=== WORK INSTRUCTION ===
Would you write out, word for word, each line of the records below from the top through the one holding "Choose 节日祝福 email purpose"?

=== Records contained in a dataset ===
========================================================================

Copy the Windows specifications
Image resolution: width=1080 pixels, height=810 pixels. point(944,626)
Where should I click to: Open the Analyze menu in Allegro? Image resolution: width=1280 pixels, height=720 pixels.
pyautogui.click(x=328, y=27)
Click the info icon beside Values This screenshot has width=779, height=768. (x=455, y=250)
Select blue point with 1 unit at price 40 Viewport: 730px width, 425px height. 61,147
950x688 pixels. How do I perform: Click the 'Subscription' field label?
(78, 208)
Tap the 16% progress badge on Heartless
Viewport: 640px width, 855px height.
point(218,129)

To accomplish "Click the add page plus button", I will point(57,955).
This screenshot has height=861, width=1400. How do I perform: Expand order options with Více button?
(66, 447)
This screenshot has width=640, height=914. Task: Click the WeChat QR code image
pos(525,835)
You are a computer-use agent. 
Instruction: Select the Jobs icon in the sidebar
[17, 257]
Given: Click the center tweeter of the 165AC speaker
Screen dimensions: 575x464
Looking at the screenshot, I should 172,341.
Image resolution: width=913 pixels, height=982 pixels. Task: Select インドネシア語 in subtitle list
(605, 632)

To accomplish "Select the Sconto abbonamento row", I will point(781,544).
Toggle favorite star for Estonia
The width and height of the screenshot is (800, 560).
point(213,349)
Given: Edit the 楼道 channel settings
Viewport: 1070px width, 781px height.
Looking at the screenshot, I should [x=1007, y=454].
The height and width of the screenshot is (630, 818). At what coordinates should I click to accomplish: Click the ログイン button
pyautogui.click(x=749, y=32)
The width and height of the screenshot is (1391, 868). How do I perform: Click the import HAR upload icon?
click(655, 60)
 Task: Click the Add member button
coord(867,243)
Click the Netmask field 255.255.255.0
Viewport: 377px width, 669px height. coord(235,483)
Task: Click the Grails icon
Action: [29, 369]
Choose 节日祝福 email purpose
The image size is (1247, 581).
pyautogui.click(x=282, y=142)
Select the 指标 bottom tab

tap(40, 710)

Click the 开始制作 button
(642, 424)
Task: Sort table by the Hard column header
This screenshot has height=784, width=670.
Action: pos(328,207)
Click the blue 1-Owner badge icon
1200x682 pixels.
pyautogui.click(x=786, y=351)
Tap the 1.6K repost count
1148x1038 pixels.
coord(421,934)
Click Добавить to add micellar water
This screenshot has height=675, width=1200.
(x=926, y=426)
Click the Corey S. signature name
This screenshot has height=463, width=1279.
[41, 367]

========================================================================

=== EXPECTED OUTPUT ===
Copy the Windows specifications
Image resolution: width=1080 pixels, height=810 pixels. point(944,626)
Where should I click to: Open the Analyze menu in Allegro? Image resolution: width=1280 pixels, height=720 pixels.
pyautogui.click(x=328, y=27)
Click the info icon beside Values This screenshot has width=779, height=768. (x=455, y=250)
Select blue point with 1 unit at price 40 Viewport: 730px width, 425px height. 61,147
950x688 pixels. How do I perform: Click the 'Subscription' field label?
(78, 208)
Tap the 16% progress badge on Heartless
Viewport: 640px width, 855px height.
point(218,129)

To accomplish "Click the add page plus button", I will point(57,955).
This screenshot has height=861, width=1400. How do I perform: Expand order options with Více button?
(66, 447)
This screenshot has width=640, height=914. Task: Click the WeChat QR code image
pos(525,835)
You are a computer-use agent. 
Instruction: Select the Jobs icon in the sidebar
[17, 257]
Given: Click the center tweeter of the 165AC speaker
Screen dimensions: 575x464
Looking at the screenshot, I should 172,341.
Image resolution: width=913 pixels, height=982 pixels. Task: Select インドネシア語 in subtitle list
(605, 632)

To accomplish "Select the Sconto abbonamento row", I will point(781,544).
Toggle favorite star for Estonia
The width and height of the screenshot is (800, 560).
point(213,349)
Given: Edit the 楼道 channel settings
Viewport: 1070px width, 781px height.
Looking at the screenshot, I should [x=1007, y=454].
The height and width of the screenshot is (630, 818). At what coordinates should I click to accomplish: Click the ログイン button
pyautogui.click(x=749, y=32)
The width and height of the screenshot is (1391, 868). How do I perform: Click the import HAR upload icon?
click(655, 60)
 Task: Click the Add member button
coord(867,243)
Click the Netmask field 255.255.255.0
Viewport: 377px width, 669px height. coord(235,483)
Task: Click the Grails icon
Action: [29, 369]
Choose 节日祝福 email purpose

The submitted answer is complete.